Learning To Love In The Dark

 

 

As I young girl growing up among mostly white people and mostly rich, racist white people. I was left with a long legacy of internalized racism. I think that is why I am so vocal about it, because I know how powerful and destructive the tools of colonialism are. Whether they are movies or Christianity. Anything can and is used as a tool to keep up oppressed, and we must be ever vigilant, because they work. And I want us to be free.

One of the ways I am working to decolonize my spirit, is by loving myself and loving my and our blackness. It has put me in a time in my life where my relationships with Black and Brown Womyn are my priority, to love them and give them my best and that includes myself. Because for a long time, I wasn't very good to myself. And whether it was because at 15, when my boyfriend's mother told me that she was pleased I was not one of those immigrants who were destroying her white middle class neighbourhood. In order not to believe I could be as bad as she described, I instead chose to pretend that I was outside of that. As a mixed race girl, it is one of the 'privileges' that we enjoy, we are able to reject Blackness.

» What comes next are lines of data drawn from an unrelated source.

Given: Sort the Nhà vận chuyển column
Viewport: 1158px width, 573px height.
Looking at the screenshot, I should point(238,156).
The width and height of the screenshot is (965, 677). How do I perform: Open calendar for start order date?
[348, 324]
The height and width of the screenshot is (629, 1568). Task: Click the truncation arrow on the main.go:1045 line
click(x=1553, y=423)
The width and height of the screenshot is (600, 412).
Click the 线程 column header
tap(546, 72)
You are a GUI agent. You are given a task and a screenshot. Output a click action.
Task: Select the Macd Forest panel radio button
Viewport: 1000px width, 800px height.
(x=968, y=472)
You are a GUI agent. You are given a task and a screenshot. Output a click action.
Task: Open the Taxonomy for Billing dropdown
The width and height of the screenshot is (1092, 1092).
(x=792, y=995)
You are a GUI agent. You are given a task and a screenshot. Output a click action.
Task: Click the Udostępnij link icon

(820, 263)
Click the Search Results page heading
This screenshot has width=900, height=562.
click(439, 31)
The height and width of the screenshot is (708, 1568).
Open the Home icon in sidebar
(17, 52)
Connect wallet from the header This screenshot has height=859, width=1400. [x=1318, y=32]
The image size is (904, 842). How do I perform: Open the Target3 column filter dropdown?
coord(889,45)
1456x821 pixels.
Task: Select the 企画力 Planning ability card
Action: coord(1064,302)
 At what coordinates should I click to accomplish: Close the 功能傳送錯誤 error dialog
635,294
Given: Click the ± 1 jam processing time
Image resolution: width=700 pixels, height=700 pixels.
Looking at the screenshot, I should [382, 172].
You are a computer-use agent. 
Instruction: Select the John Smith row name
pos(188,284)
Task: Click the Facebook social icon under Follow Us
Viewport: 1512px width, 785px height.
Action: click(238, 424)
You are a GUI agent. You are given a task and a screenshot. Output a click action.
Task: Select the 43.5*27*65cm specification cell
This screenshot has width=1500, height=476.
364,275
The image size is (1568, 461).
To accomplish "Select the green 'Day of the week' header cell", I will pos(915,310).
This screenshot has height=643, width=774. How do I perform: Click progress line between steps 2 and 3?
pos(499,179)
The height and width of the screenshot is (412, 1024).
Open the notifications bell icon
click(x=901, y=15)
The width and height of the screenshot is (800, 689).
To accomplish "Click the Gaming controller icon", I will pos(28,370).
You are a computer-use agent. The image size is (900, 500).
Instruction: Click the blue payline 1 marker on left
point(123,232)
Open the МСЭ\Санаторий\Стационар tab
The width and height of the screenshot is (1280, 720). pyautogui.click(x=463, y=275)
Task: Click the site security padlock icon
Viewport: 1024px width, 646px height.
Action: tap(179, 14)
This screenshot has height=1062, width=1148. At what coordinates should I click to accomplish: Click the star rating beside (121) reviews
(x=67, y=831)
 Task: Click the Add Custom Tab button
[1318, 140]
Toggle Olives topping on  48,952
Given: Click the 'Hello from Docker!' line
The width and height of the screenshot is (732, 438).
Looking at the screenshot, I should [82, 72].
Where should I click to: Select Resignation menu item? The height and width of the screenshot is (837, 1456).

White plantation owners would do the paper bag test to us and not our darker skinned sisters, this meant that we had the option of social mobility, even if it was only out of a strategy of divide and conquer, letting a few of us through so we could oppress each other. As Keisha-Monique says, "the most powerful tool of the oppressor is the mind of the oppressed".

As someone who has dated a lot of white folks or folks with white privilege and now in a relationship with not only someone who is descriptively Black, but someone who is politically Black American, I am confronting other remnants of that internalized racism, some white guilt I was holding on to, some body issues, so much in fact. And inspired by this radical (remembering that radical means from the roots;) process of loving and healing, is this piece I performed at Leah Lakshmi Piepzna- Samarasinha's launch of the most important and beautiful Love Cake. There are two pieces I perform in this, the first one is a version of a poem I submitted to Soy Forde's Creative Commess Blog Carnival, check out her blog here.

I try to remind myself that there is no purity in any of it, decolonization, even liberation are processes we move in and out of, ebb and flow, live and learn in. There is no in-authenticity in any of it, through it all we Black and Brown, this too is a part of our experience. There is so much nuance, degree in all of it. It's why I love it when we tell our stories, all of them.